21/03/2022

ARALEA | MELAWAN TAKDIR PART 1

 Novel Inspiratif

Bab 1 


Dari kejauhan tampak seorang gadis kecil berseragam putih merah sedang asyik berlarian bersama teman-temannya di halaman sekolah dasar sebuah daerah pinggiran kota besar. Gadis mungil dengan rambut diikat ekor kuda itu tertawa bahagia, sesekali ia menjerit ketika tangannya dapat disentuh oleh temannya yang lain. Mereka sedang bermain gobak sodor, permainan tradisional yang sering dimainkan oleh anak-anak. 

“Lea, kamu jaga di sini!” teriak temannya agar gadis kecil itu segera berdiri di garis yang ia tunjuk.

Gadis kecil itu pun berlari mendekati temannya, lalu berdiri di sana sebagai penjaga garis. Matanya sesekali melirik ke arah pagartepatnya pada seorang perempuan penjaja makanan. 

Aralea Agatha nama gadis kecil itu atau biasa dipanggil Lea. Ia seorang juara kelas meskipun dari keluarga yang sangat sederhana. Ayah Lea mempunyai darah bangsawan yang dikaruniai otak cemerlang. Tak heran, Lea mewarisi kepandaian sang ayah. Tidak hanya itu, ayah Leayang bekerja sebagai teknisi dan bertanggung jawab pada mesin berat itu menginspirasi Lea untuk menjadi seorang insinyur, cita-cita yang dipupuknya sejak kecil. Sementara itu, bundanya menambah pemasukan keuangan dengan menjual makanan. Bunda yang selalu menemani Lea ke sekolah sambil membawa makanan untuk dijajakan. Lea tentu senang karena sang bunda berada di dekatnya sepanjang hari. Akan tetapi, di sisi lain pikirannya terbelah: membantu Bunda atau bermain bersama teman-temannya.
 
Hari sudah siang, sekolah pun sepi, semua siswa SD Negeri 158 itu sedang belajar di dalam kelas. Tidak lama berselang, bel sekolah berbunyi, pertanda jam delajar sudah usai. Anak-anak berlarian ke luar kelas untuk segera pulang.
Lea berlari menghampiri Bunda yang sedang membereskan barang dagangan di luar pagar sekolah. Setiap hari Bunda berjualan di luar halaman sekolah itu untuk membantu perekonomian keluarganya.

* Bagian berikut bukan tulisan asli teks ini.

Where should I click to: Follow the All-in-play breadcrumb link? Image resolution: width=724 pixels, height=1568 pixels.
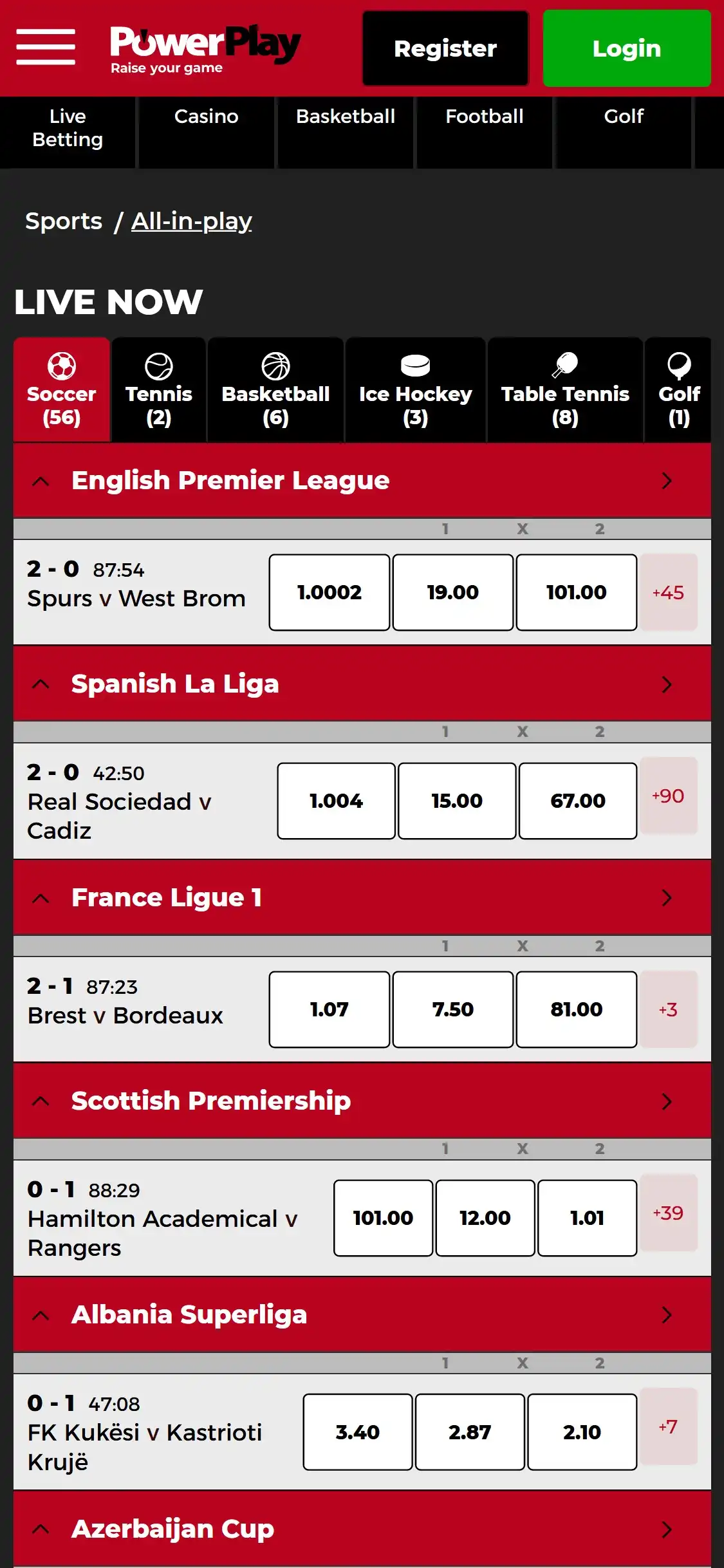[191, 221]
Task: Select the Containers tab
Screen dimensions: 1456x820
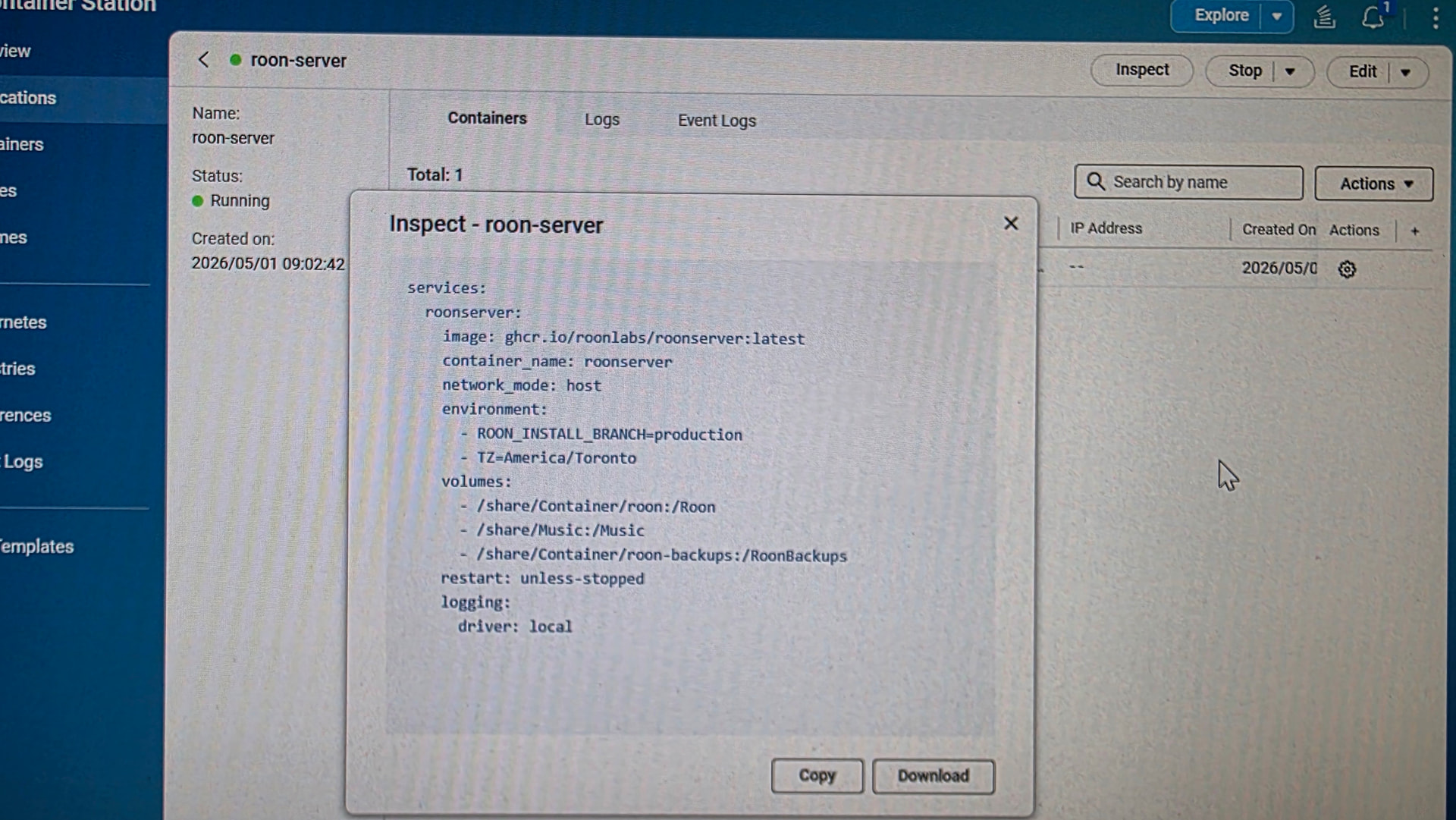Action: [487, 118]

"Bun, dagangannya habis?" Lea membantu Bunda memasukkan mangkuk-mangkuk kecil ke dalam tenong.

"Ini masih ada, sengaja Bunda siapkan untuk Lea," jawab Bunda dengan seulas senyum di bibirnya. 

Bunda menyodorkan semangkuk celimpungan ke hadapan Lea. Lea langsung menyantap makanan tradisional dagangan Bunda itu.

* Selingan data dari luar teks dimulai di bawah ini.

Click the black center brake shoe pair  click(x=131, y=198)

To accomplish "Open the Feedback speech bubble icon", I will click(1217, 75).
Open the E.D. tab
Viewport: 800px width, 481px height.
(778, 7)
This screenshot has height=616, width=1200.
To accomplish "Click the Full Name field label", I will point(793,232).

"Bagaimana tadi belajarnya?" tanya Bunda sambil mencuci mangkuk bekas makanannya.

"Bun, tadi Edi nggak hafal perkalian satu sampai sepuluh, terus nangis. Laki-laki, kan, nggak boleh nangis, cerita Lea berapi-api.

"Anak laki-laki, enggak boleh cengeng, ya, Bun?" Lea menatap Bunda yang mulai berkeringat dengan wajah bertanya-tanya.

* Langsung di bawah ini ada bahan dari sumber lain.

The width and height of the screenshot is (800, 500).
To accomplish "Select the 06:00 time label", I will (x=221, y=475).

"Siapa bilang anak laki-laki tidak boleh menangis? Boleh, kok. Yaa, asal jangan kelamaan, jelas Bunda. 

Di sepanjang perjalanan, Lea terus bercerita. Bunda mendengarkan dengan saksama walau agak kerepotan dengan tangan kanannya yang membawa bakul bundar berisi mangkuk-mangkuk dan barang lainnya, sedangkan tangan kirinya menggandeng Lea. 

Sesampainya di jalan raya, Bunda memperhatikan kondisi jalanan di kiri dan kanan. Setelah jalanan sepi, ia menggandeng Lea untuk menyeberang. Mereka pun berjalan masuk ke sebuah gang sempit menuju ke rumahnya.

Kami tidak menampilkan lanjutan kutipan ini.